En el vidriado hay iones móviles, como el sodio y el potasio, que se pueden intercambiar por otros. El calor y las condiciones oxidantes provocan que el oro se libere del resinato produciendo un intercambio iónico: el sodio y el potasio pasan al lustre, combinándose con el resinato, y el oro pasa al vidriado. Después del intercambio, hay que mantener la temperatura del horno para que los iones de oro formen agregados. Estas reacciones son bastante lentas, así que los tiempos de cocción son de varias horas.

La varilla de vidrio es una herramienta clásica de laboratorio que se usa para agitar y facilitar la disolución de sustancias. Se fabrican con vidrio de borosilicato para que sean resistentes al calor, a la corrosión química y para que sean inertes y no generen interferencias químicas si se produce alguna reacción. Por tanto, la varilla de vidrio es una referencia evidente al trabajo en el laboratorio y sus herramientas elementales, lo que da a entender que el trabajo del artista en el taller no es tan diferente al de un científico en el laboratorio.

Además, el vidrio genera esa concordancia con el vidriado de la porcelana. Además, la varilla es una herramienta pensada para resistir y disolver sin interferir, y exactamente eso es lo que hace en esta obra de arte: sostiene la película de alginato, como si esta fuese a disolverse en la porcelana, como si el proceso de vidriado fuese de ida y vuelta. Del mismo modo funciona el duelo provocado por la ausencia: mediante la expectativa de permanencia, de regresar a través de la memoria.

El resultado es el de una pieza que, vista desde el lateral, parece emanar una luz divina, como sobrenatural. Esa es una cualidad del oro, que tiene una luz que no proviene de fuera, sino de dentro del propio material. Vista de frente, la pieza de porcelana está cubierta por una piel etérea salpicada por restos de porcelana. Cada parte de la obra, cada perspectiva de ella, cada material, son una disección simbólica de la ausencia, de lo que permanece tras una pérdida, de lo que queda.

Que esta obra de arte haya sido galardonada con el primer premio Jingdezhen tiene algo de justicia poética. Que en la cuna milenaria de la porcelana china —donde hace más de dos mil años se descubrió el caolín que dio origen a este material— se premie hoy una pieza nacida en un laboratorio gallego, fruto de la colaboración entre una ceramista y dos grupos de investigación, es una señal de los tiempos: el arte y la ciencia vuelven a reconocerse.

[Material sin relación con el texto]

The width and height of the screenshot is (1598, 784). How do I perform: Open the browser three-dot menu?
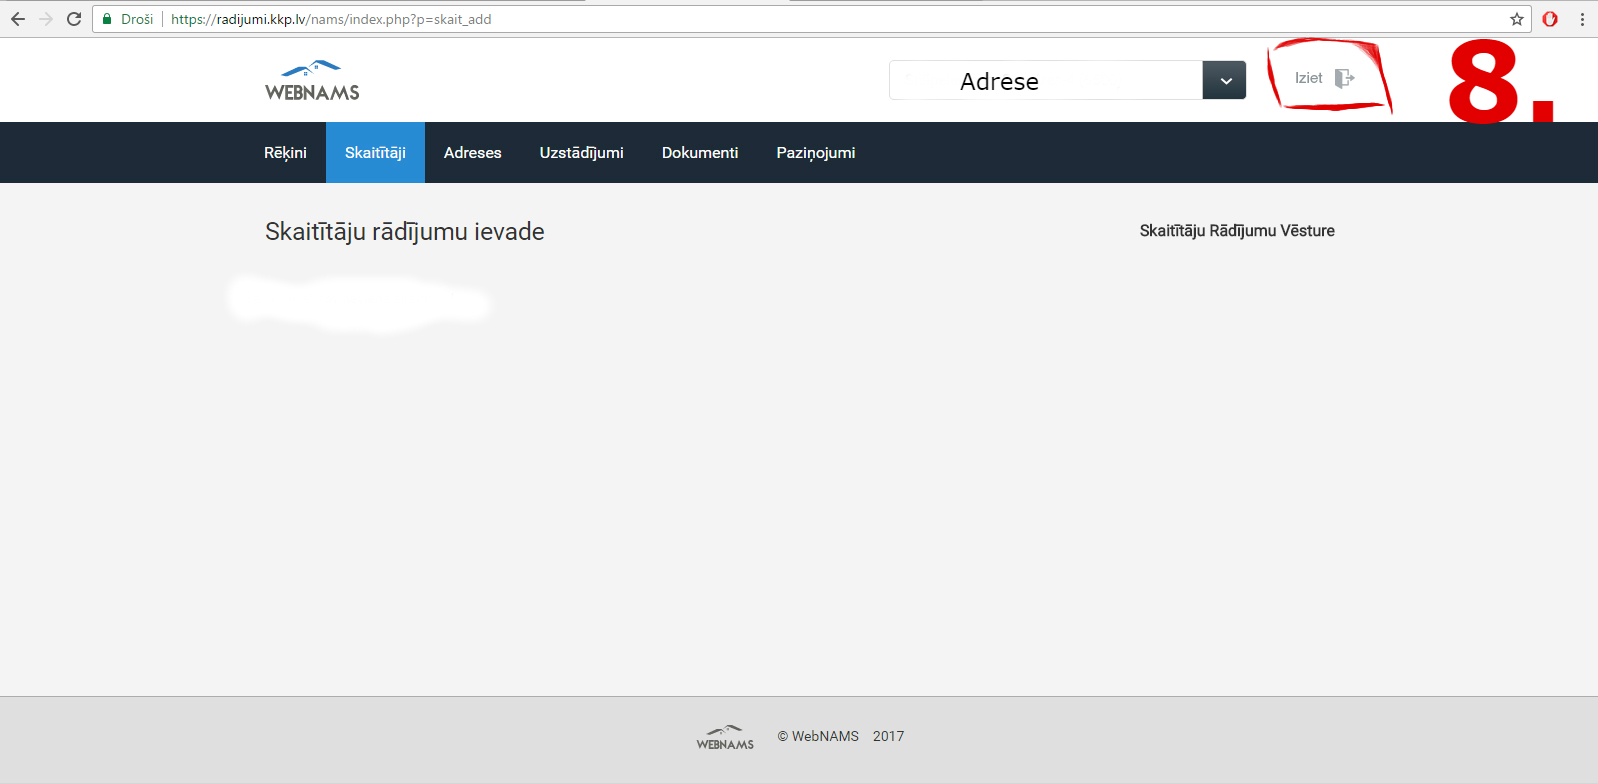point(1582,19)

Hay algo profundamente humano en recuperar esa unión. Porque la separación entre ciencia y arte nunca fue natural; la construimos nosotros con un objetivo meramente práctico y bajo la suposición de que uno solo puede ser especialista en una única cosa, y que esa cosa se puede entender de forma separada del mundo que la rodea. Esa suposición implica resignarse a apreciar la belleza del mundo de forma incompleta. Por eso, este premio, además de un orgullo, reafirma la idea de que la confluencia entre diferentes formas de conocimiento es la manera más justa y grata de acercarse a una comprensión plena del mundo.